A brief statement issued by Rosatom describing the reactor extension shed no light on the reasons behind the decision, and offered no hints as whether it was connected to the recent arrival of the Akademik Lomonosov. On December 19, power from the floating plant was used to light a Christmas tree in a highly publicized ceremony to show off the of the new power source.

bilibino The town of Bilibino in a winter fog. Credit: AlGaman (https://www.panoramio.com/photo/69448194)

Rosatom did say, however, that the permit for the extended reactor at Bilibino “marked the final point in many months of preparation” toward prolonging the reactor’s lifespan.

These new developments represent a sharp departure for the company. For more than a decade, Rosatom has advertised the Akademik Lomonosov as a replacement for the Bilibino plant, and its four EGP-6 style graphite moderated reactors, which went into service in the 1970s. Earlier statements from Rosatom and the Bilibino plant itself had indicated that those reactors would be silenced by 2021.

Indeed, Rosatom touted that it had begun decommissioning procedures for the Bilibino plant’s No 1 reactor early last year. But according a report in the Russian-language nuclear industry news site Seogan, citied by the Barents Observer, all of the plant’s remaining reactors, not just the No 2, may also be receiving lifespan extensions for as long as five years.

Described by Rosatom as the world’s “only floating power unit,” the company has said that the Akademik Lomonosov — which set sail from the Russian port of Murmansk in August — will become an important part of the Chukotka area’s power supply.
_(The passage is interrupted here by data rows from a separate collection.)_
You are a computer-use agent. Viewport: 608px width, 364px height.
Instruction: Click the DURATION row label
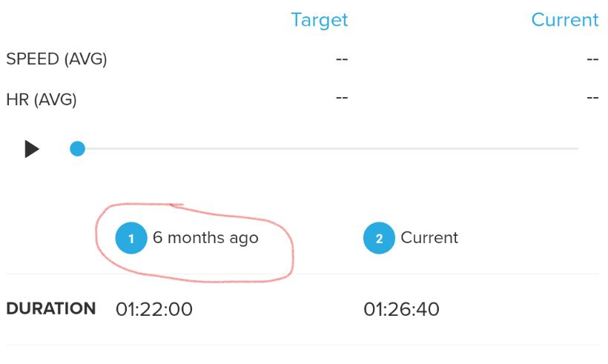coord(50,308)
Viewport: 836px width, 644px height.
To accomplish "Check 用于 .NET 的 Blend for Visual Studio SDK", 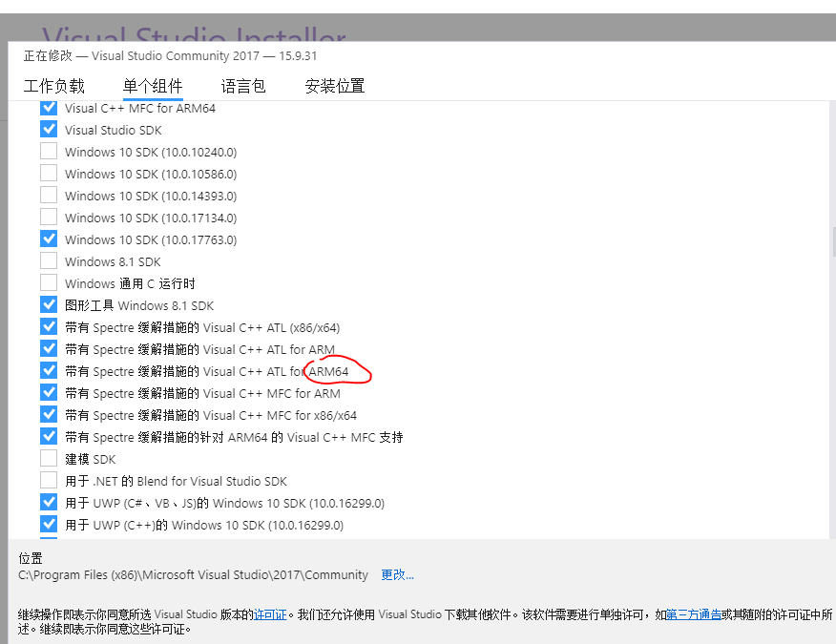I will click(x=49, y=480).
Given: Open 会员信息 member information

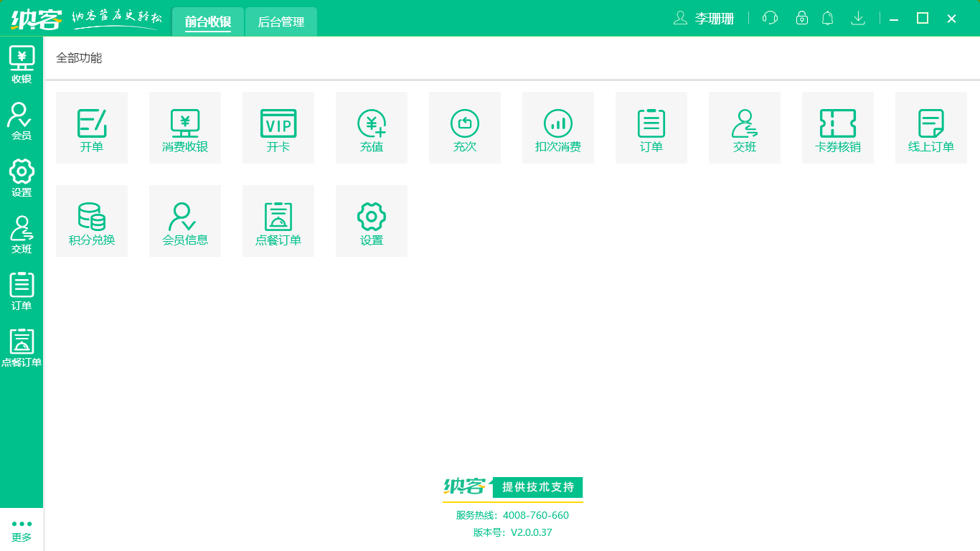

It has two KLT-40C reactors, which have a capacity of 35 megawatts each. While Rosatom describes the plant as a “first of a kind,” that isn’t precisely true. The history of floating nuclear facilities stretches back to the USS Sturgis, which was an American vessel that was converted into a nuclear plant in the 1960s.

Still, the Akademik Lomonosov represents an audacious experiment that has, for better or worse, confounded critics and defied warnings from environmentalists who say the vessel is too vulnerable to the elements. Greenpeace has dubbed it a “floating Chernobyl” and a “nuclear Titanic.”
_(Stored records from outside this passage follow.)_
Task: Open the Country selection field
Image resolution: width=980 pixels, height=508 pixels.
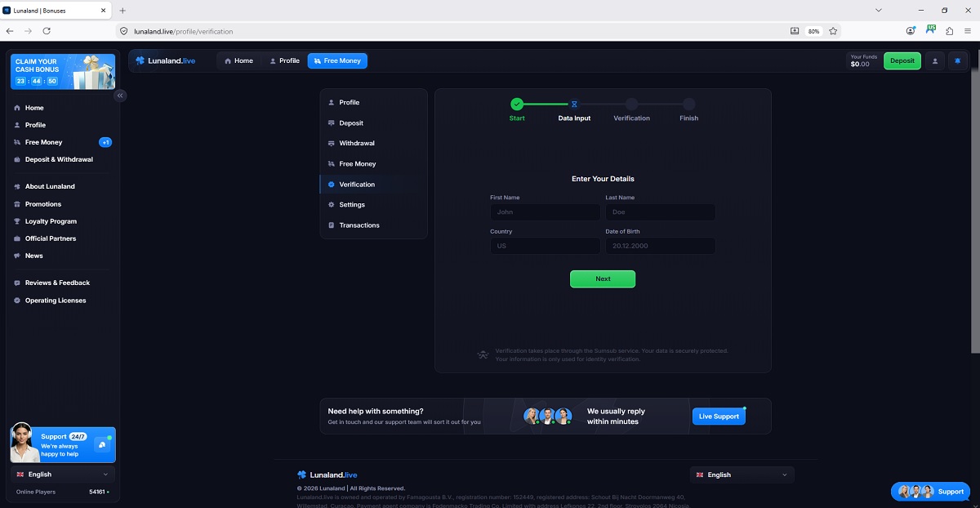Action: [545, 246]
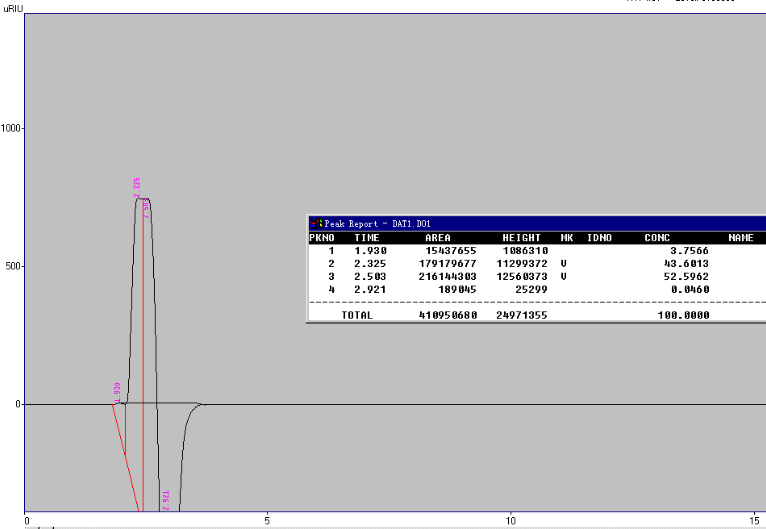This screenshot has height=529, width=766.
Task: Click the Peak Report window title icon
Action: [x=317, y=224]
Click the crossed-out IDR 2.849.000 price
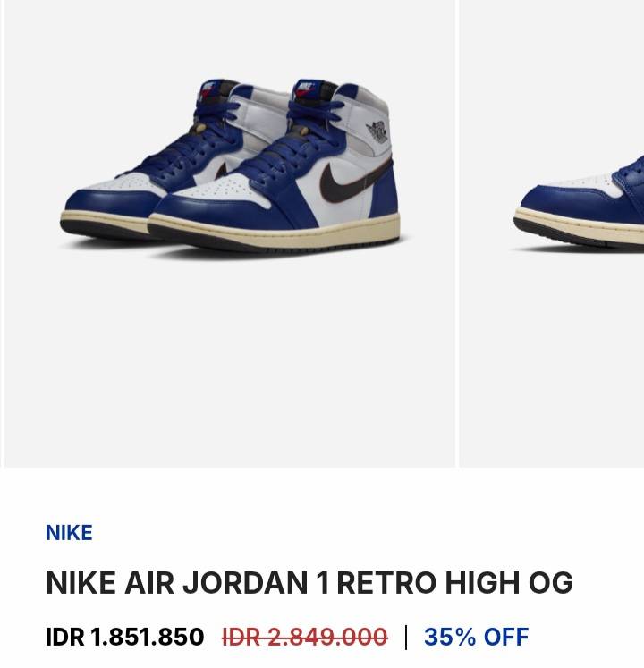644x668 pixels. coord(305,637)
For its part, Bellona, which opposed the plant since its beginnings, sees the Akademik Lomonosov as a gamble, and the organization published a detailed catalogue of its concerns in a report it released in 2011.

When the Bilibino nuclear station was finished in 1976, it became the world’s northernmost nuclear power plant – and certainly the only one operating in an entirely permafrost environment. The port of Pevek, where the Akademik Lomonosov is moored, is accessible to Bilibino only by a highway built on icepack. Once the ice melts in the summer, so does the road.

The plant’s four reactors – which are modeled on RBMK reactors – were used to power gold and tin mining operations, fueling a minor population boom in the 1970s that topped, topping out the local population at about 15,000.

But the fall of the Soviet Union, and the drying up of gold reserves, brought a major decline in the town’s population, and now Bilibino is home to only about 5,000 people, the majority of whom are connected in one way or another to the operation of the nuclear power plant.

The floating nuclear plant meant to replace it boasts enough power to power a town of about 100,000 people. But its thought that most of the Akademik Lomonosov’s energy will be used to power offshore oil and gas operations in Russia’s far northeastern Arctic.